その発言通り、傍らには本が数冊重ねてあった。一体、どんな本を読むんだろうか。哲学? 純文学? はたまたサスペンス?

「何、読んでたんですか」
「ホームズだ。知っているだろう」

推理小説、しかも探偵もの。その発想はなかったなあ。教授は移入して読むタイプ…じゃないな、絶対に。第三者的立場か、あるいはワトスンか。もしかしたらコナン・ドイルかもしれない。自在に動き回る彼らを楽しんで見ているのだろうか。僕が思案していると教授はおもむろに立ち上がり、こちらを見た。

「仕事に戻る」
「あ、はい」

律義なんだよなあ。生徒に対しても、他の先生に対しても。
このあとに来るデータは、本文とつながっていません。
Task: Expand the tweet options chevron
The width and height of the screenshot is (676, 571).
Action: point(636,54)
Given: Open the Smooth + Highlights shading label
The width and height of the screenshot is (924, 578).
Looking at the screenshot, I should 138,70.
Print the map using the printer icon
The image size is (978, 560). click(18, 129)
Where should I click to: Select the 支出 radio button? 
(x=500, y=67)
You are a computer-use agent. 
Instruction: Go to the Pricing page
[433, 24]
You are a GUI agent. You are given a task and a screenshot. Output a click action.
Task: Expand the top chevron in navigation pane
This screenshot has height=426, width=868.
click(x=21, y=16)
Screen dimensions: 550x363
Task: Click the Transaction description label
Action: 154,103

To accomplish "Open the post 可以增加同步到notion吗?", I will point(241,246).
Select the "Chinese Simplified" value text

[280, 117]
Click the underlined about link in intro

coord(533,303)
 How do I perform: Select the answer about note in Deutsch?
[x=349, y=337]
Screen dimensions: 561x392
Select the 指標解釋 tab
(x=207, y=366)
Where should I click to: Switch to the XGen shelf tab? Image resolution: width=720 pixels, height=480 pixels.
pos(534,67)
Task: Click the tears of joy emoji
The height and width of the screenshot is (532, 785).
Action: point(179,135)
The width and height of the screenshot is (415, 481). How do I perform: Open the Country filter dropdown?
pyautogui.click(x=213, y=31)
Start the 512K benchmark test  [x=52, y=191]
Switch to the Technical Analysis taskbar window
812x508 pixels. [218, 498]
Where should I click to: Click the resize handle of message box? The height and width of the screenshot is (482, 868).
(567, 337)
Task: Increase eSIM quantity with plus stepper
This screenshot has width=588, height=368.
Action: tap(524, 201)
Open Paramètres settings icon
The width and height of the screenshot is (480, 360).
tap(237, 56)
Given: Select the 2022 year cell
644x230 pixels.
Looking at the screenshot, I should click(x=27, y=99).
そのせいか、口調のせいか、雰囲気のせいか、どこか周りから浮いている気もする。いや、周りが教授と一線を引いているのか? そのおかげで僕はこうやって話ができるわけだけど。

「…ホームズ、ねぇ」

教授のいなくなったベンチに腰掛け、空を仰ぎ見る。青い空、白い雲、どこをどう見ても文句無しの晴天だ。ここに来る途中で買ったイチゴ牛乳にストローを差し、中身を一口吸う。あー、もう温くなってる。

「僕は『恐怖の谷』が好きですけどね」

教授にもワトスンみたいな助手がいるのだろうか。あんまり想像つかないな。
降り注ぐ陽の光に微睡む午後二時、僕は一旦意識を手放すことに決めた。


イチゴ牛乳がどうなるかは考えなかった。